Para o Bank of America, o Fed deve elevar as expectativas para o Produto Interno Bruto (PIB) dos EUA e também para a inflação. Mas, assim como o Citi, vê o gráfico de pontos como o risco “hawkish”, ou seja, de os juros americanos permanecerem alto por mais tempo na maior economia do mundo.
Ao menos até aqui, o gráfico de pontos do Fed tem sido usado como um teto nas projeções do mercado para a queda dos juros nos EUA. Apesar disso, começa a ganhar mais força uma corrente que aponta chances de o Fed esperar junho e iniciar os cortes somente na segunda metade do ano.
Além do gráfico de pontos, a conferência de imprensa que acontece na esteira da decisão de juros deve, como de costume, ser acompanhada por lupa por Wall Street. O holandês ING espera que o presidente do Fed, Jerome Powell, reforce o recado já dado em depoimento ao Congresso americano.
“Esperamos que o presidente Powell repita a frase do depoimento no Congresso de que ‘provavelmente’ será apropriado começar a reduzir os juros em algum momento deste ano. Mas as perspectivas econômicas são incertas e o progresso contínuo em direção à nossa meta de inflação de 2% não está garantido”, diz o economista-chefe internacional do ING, James Knightley.
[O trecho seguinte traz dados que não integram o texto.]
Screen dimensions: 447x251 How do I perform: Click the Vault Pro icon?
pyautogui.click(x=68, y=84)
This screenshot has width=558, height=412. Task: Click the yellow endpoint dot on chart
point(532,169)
O rumo dos juros americanos será conhecido nesta quarta, às 15h de Brasília. Na sequência, Powell comenta sobre a decisão e é sabatinado por jornalistas, em coletiva de imprensa, que acontece 30 minutos depois.
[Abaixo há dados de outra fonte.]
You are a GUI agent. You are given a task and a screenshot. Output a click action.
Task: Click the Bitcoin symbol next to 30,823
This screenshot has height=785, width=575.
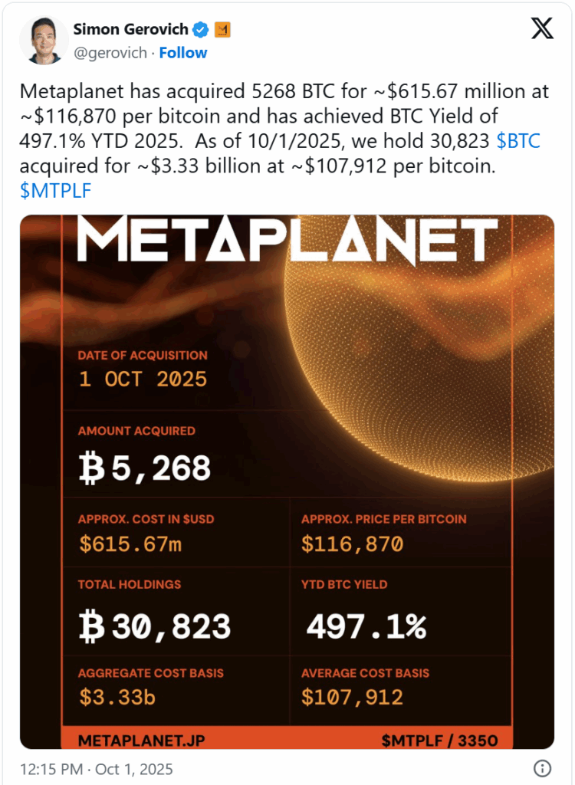pos(91,626)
Parte do mercado também espera novidades quanto à estratégia do Fed para colocar um ponto final no processo de redução do seu balanço de ativos, aperto quantitativo (QT, da sigla em inglês) na reunião. Para o dinamarquês Danske Bank, o BC dos EUA deve cortar o ritmo de redução pela metade apenas em setembro. O Barclays, porém, não espera um anúncio imediato sobre o caminho que o Fed deve seguir. No início do mês, o diretor do Fed Christopher Waller afirmou que o timing do processo de normalização do balanço da instituição independe das decisões de juros.